*** Selected passage ***

Bi-Squared: My Life as a Bisexual Bipolar Woman
Woman. Daughter. Wife. Sister. Student. Worker. American. Blogger. Advocate. Pagan. Millennial.
Look at all those labels. And all for just one person. Each one a reminder of my place, of the fact that I belong in a category. Each one fitting me neatly, each one coming with a list of things that are expected of me. Some require more than others, some come with some extra baggage that doesn’t quite meet my personal hopes. (I’m looking at you, little “millennial” label!)
Bipolar. Bisexual.
Uh-oh. It’s like trying to put a star in the circle hole. It seems like it’s “OK” if you’re one or the other, but be a part of too many minorities and suddenly it can feel like everyone has an issue with your existence.
I’ve “been” bipolar for the better part of a decade. The same, I suppose, could be said for being bisexual. I like to think I’m more of a sapiosexual, someone attracted to intelligence, but I love anyone who loves me — irrespective of gender. I got married comparatively young (I was 21) and up popped the naysayers: “If you were really bisexual, you wouldn’t have married hetero. You’d have married a woman,” and “You probably just said you were bisexual for attention. You’re either straight or gay. No in-between.”
That’s pretty close to the same thing people said to me when I was diagnosed with bipolar disorder. I got the usual “cry for attention” argument, the “making it up” comments and the “you need to just get over it” statements. It begins to feel pretty oppressive if you add both of those together, like no one wants to look at you like a complex person but a complex problem.
Looking back at my dating history, I realized a lot of the reasons I sabotaged my relationships had more to do with the way my disorder made me than who I was, or who I was with. I would start a relationship with someone in a manic state and the world would come crashing down as I slipped into depression. Each relationship came with the hope that whoever I was with — regardless of gender — would be able to help me when I couldn’t help myself. I married my husband because he was the one person who looked at me and saw more than a list of symptoms and problems. He saw me as a person worthy of love and respect. It didn’t matter what category I placed myself in (or how many), but that I chose to love him for him, and not for reasons my disorder placed at the top of the list.

*** End of Selected passage ***

▸ Exercises
A) In the essay on being bisexual and bipolar, why does the author say she married her husband? Answer in one to three sentences.
B) Reproduce the passage of the essay starting at "That’s pretty close" and ending at "a complex problem.".
The data comes from a separate source, not from the essay.

*** Given information ***

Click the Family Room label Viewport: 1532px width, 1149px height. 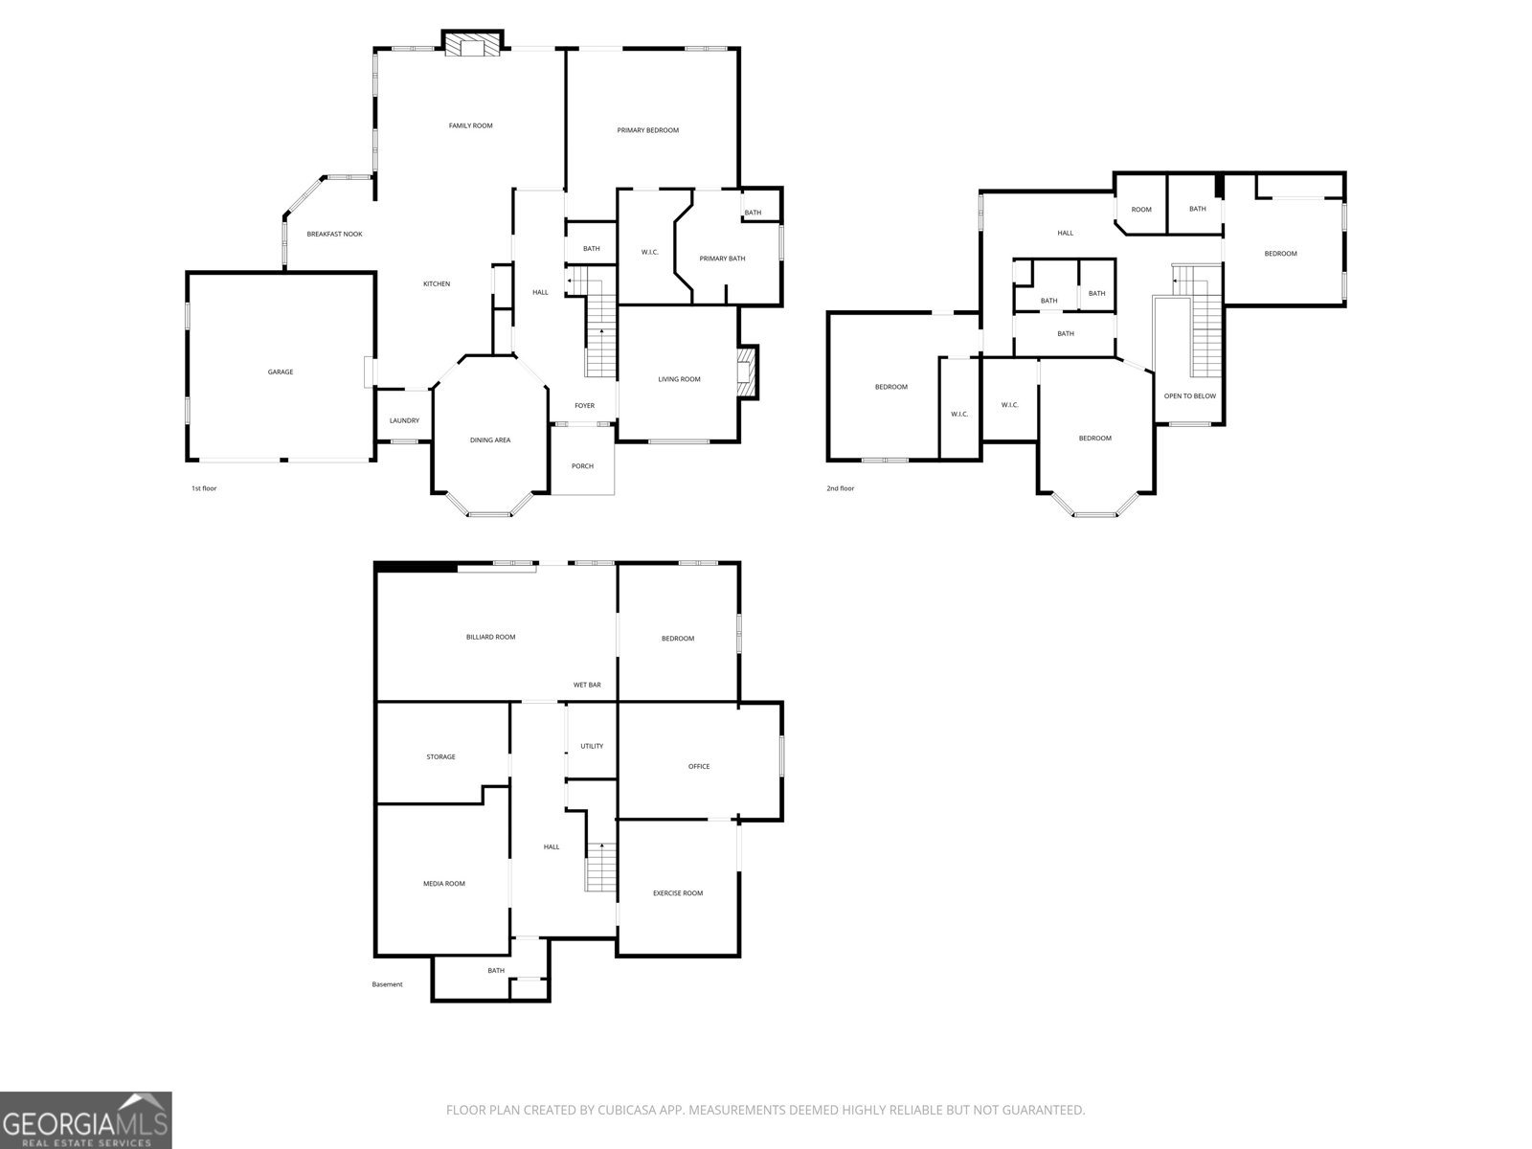coord(470,125)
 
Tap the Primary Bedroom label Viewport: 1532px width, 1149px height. coord(647,130)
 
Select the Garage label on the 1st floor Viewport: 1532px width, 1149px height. coord(281,372)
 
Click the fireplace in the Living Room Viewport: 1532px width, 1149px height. coord(747,372)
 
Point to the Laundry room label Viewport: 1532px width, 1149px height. coord(404,420)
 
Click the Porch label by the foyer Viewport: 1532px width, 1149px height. coord(582,466)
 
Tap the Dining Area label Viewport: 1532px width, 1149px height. coord(490,440)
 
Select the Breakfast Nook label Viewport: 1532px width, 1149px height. coord(334,234)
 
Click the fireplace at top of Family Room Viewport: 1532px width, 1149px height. coord(472,46)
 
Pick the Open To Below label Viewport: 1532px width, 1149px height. coord(1189,395)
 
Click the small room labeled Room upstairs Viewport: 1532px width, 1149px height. coord(1141,210)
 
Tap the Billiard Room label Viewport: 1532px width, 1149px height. coord(490,637)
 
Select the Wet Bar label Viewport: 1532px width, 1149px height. coord(587,685)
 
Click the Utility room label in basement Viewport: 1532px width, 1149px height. coord(592,746)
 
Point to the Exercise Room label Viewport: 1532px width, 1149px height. coord(678,893)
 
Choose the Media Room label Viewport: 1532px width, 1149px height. coord(444,884)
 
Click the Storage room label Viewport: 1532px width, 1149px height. coord(440,757)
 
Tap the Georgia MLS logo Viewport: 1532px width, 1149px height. coord(85,1120)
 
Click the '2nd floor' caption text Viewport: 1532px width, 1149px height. coord(840,488)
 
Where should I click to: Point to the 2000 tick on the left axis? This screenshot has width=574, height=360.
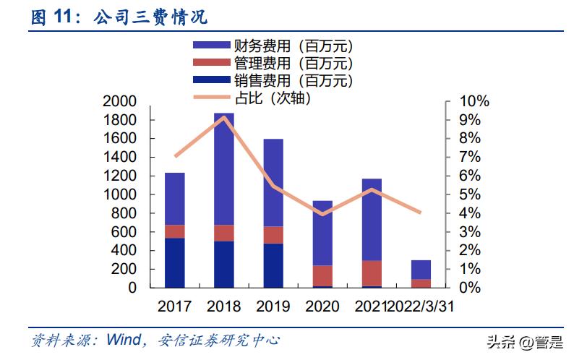[x=121, y=101]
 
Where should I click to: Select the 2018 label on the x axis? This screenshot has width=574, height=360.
[x=223, y=307]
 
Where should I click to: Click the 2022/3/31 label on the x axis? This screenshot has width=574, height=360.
[x=420, y=307]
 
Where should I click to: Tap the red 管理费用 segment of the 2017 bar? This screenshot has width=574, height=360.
[x=174, y=231]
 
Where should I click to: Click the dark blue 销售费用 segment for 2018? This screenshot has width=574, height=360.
[x=223, y=264]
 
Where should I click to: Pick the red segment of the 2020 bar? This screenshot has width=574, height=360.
[x=322, y=275]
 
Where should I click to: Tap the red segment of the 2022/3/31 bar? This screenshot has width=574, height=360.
[x=421, y=283]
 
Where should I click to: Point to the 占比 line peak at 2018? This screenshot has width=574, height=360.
[x=224, y=116]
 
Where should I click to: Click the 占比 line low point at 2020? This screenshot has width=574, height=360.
[x=323, y=214]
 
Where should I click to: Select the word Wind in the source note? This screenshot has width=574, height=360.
[x=124, y=339]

*** End of Given information ***

▸ Answer list
A) She married him because he was the one person who saw more in her than a list of symptoms and problems. He saw her as a person worthy of love and respect.

B)
That’s pretty close to the same thing people said to me when I was diagnosed with bipolar disorder. I got the usual “cry for attention” argument, the “making it up” comments and the “you need to just get over it” statements. It begins to feel pretty oppressive if you add both of those together, like no one wants to look at you like a complex person but a complex problem.